# EXERCISE GOAL
Within these entries, which lines include the string "header"? Copy each one.

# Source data

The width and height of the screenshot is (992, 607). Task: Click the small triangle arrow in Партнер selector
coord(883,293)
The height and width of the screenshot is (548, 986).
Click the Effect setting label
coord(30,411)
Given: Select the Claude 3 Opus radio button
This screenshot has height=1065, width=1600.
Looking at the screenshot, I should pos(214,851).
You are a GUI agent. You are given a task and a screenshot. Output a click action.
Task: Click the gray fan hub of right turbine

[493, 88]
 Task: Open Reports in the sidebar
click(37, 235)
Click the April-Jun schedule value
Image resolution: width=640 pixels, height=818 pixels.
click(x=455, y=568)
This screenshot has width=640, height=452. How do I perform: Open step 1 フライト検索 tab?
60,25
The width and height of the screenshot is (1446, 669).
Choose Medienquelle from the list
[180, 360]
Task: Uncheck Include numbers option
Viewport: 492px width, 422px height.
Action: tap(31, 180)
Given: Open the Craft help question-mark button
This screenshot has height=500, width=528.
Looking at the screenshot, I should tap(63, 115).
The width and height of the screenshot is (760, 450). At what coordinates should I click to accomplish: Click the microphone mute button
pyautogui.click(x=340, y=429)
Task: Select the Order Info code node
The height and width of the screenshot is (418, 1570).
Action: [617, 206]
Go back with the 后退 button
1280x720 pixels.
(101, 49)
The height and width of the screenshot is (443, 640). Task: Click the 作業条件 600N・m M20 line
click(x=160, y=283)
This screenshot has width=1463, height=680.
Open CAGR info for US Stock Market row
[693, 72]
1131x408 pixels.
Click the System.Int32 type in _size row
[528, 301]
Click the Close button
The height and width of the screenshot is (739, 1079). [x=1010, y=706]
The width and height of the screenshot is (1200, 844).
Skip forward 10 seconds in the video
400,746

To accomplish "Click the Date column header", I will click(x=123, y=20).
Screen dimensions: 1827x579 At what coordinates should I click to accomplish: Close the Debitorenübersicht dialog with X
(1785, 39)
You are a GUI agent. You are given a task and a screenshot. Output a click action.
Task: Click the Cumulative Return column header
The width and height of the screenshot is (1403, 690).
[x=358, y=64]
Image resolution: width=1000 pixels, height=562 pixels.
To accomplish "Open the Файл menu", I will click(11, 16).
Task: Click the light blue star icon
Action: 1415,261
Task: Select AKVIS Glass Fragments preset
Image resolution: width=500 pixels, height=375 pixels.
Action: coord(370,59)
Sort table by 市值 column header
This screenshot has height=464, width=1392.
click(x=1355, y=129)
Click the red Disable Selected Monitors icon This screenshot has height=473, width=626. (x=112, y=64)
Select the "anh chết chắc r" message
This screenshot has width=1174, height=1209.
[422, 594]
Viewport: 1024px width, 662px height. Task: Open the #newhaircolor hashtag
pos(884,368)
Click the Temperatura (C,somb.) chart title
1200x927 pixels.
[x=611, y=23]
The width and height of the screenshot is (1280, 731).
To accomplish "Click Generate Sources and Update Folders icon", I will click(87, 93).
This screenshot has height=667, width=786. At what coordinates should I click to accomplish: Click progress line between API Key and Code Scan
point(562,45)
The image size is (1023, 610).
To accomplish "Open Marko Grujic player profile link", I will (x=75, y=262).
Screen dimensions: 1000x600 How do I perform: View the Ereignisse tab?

# ANSWER TO THIS TASK
To accomplish "Click the Date column header", I will click(x=123, y=20).
Task: Click the Cumulative Return column header
Sort table by 市值 column header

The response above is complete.